BEIJING – The World Health Organisation urged China on Friday to pass on samples from its bird flu outbreaks in animals and said that human cases could be going unreported because of its weak healthcare system.
Shigeru Omi, WHO regional director for the Western Pacific, said no viruses had been made available from China's 31 reported outbreaks in poultry this year, despite requests to the Ministry of Agriculture.
“If we received these samples from animals we would know what kind of changes the virus is undergoing, which is very, very vital in fighting against any potential pandemic,” Omi told a news conference.
“Time is of the essence,” he said.
Scientists fear the H5N1 strain of the virus could change from a disease that affects mostly birds into one that can pass easily between people, sparking a pandemic.
Two people have died from bird flu in China, out of 73 known fatalities in Asia. China has had four other confirmed human cases who survived the disease.
Omi commended China's Health Ministry for sharing data on samples from humans but said it was unclear why more animal viruses were not being shared.
China was widely criticised in 2003 for its cover-up of the SARS virus, contributing to its eventual spread to 8,000 people around the world.
Omi said that there was no evidence of a similar cover-up of bird flu, but a lack of training and capacity in the countryside meant human cases were probably under-reported. This contradicts the findings several bird flu experts such as Hong Kong virologist Guan Yi, who said he has “direct evidence” that there the virus is commonplace in China, but that Chinese authorities are working hard to block his research.

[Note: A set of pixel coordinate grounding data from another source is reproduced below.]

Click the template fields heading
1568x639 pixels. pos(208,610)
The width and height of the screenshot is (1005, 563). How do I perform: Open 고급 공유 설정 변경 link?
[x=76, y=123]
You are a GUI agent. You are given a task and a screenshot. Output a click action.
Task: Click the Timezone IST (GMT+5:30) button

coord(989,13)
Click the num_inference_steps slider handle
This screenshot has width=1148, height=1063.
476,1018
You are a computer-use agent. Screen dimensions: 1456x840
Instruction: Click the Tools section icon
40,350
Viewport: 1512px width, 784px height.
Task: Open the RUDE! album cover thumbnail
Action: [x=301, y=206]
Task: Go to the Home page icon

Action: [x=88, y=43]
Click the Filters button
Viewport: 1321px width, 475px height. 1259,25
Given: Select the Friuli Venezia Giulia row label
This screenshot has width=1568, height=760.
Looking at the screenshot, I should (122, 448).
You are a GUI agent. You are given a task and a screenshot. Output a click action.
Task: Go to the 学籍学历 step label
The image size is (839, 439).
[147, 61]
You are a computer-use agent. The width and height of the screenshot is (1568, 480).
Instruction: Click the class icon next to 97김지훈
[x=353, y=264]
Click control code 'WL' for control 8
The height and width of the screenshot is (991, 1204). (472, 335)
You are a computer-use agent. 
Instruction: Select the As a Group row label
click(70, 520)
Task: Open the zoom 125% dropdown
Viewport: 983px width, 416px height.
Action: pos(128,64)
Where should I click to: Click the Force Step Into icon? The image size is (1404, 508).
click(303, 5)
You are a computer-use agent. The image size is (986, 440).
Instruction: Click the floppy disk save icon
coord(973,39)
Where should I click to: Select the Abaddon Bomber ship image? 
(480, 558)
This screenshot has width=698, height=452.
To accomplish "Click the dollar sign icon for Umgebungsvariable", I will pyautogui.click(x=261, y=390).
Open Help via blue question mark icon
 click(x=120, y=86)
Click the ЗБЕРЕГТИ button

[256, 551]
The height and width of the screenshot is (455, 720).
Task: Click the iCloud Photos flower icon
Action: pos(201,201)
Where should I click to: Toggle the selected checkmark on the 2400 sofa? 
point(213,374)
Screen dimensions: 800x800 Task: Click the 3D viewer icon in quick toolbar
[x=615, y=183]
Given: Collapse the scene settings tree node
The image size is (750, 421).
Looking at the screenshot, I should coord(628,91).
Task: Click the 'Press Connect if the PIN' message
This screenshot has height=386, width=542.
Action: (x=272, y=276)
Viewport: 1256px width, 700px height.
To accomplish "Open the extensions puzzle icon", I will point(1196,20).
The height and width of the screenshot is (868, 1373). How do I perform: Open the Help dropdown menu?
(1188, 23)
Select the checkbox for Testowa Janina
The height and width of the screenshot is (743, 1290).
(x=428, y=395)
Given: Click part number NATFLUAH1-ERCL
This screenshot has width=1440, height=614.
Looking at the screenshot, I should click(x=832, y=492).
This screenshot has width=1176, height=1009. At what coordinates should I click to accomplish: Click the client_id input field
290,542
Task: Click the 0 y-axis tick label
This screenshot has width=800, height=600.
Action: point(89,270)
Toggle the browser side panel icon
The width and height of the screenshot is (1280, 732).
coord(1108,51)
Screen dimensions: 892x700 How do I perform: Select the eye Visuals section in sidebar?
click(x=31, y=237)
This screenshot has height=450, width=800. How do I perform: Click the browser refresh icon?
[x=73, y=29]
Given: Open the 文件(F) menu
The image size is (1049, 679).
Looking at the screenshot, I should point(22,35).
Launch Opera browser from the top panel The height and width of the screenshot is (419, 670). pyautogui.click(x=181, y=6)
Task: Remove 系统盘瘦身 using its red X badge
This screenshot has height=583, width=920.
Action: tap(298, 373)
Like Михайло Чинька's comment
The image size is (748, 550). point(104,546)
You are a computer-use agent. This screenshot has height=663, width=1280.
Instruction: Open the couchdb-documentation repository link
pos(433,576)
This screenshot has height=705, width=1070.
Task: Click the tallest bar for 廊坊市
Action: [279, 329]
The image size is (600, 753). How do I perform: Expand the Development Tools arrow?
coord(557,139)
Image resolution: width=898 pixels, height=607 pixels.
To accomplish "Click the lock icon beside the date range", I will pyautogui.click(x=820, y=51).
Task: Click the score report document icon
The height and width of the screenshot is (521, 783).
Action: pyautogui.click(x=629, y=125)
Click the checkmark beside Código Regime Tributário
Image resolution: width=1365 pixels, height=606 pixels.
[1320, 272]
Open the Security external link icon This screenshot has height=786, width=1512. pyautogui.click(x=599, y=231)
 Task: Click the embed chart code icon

Guan and Omi agree on the very limited scope of bird flu surveillance in China. “The quality of the surveillance is not sufficiently good. That is a fact. So therefore in my view it is conceivable that the system could miss some of the cases,” said Omi.
“I don't know how many. It's anybody's guess.”
During his five days in China, Omi visited the village in the central province of Hunan where a nine-year-old boy survived the disease, and said there was no awareness there about how to avoid infection or about the threat of a global pandemic.
“The boy that I met, he did not know anything about this,” Omi said.
“For him, chickens are friends, so he touched. But if he had known about this, he may have avoided them,” he said, adding the family's stock of about 20 birds had died of the disease.
The boy's dead sister is a suspected case.
One of the major challenges in fighting the disease in China is that about 70 percent of its poultry are spread across backyard farms, meaning a massive effort would be required to educate villagers throughout the country.
Most of China's human bird flu cases were also not treated with Tamiflu, the frontline anti-viral drug, either because it was not available quickly enough to be effective or because the cases were not identified soon enough. The drug is most effective within the first 48 hours of illness.
Omi also said that, despite findings published in the New England Journal of Medicine that showed bird flu had developed resistance to Tamiflu in two patients in Vietnam, the WHO was not changing its policy on the drug.
“Tamiflu is still effective and we still recommend the stockpile of Tamiflu,” he said.
Nonetheless, its use should be carefully monitored to see whether the virus was evolving in a way that it was developing resistance to the drug, Omi said.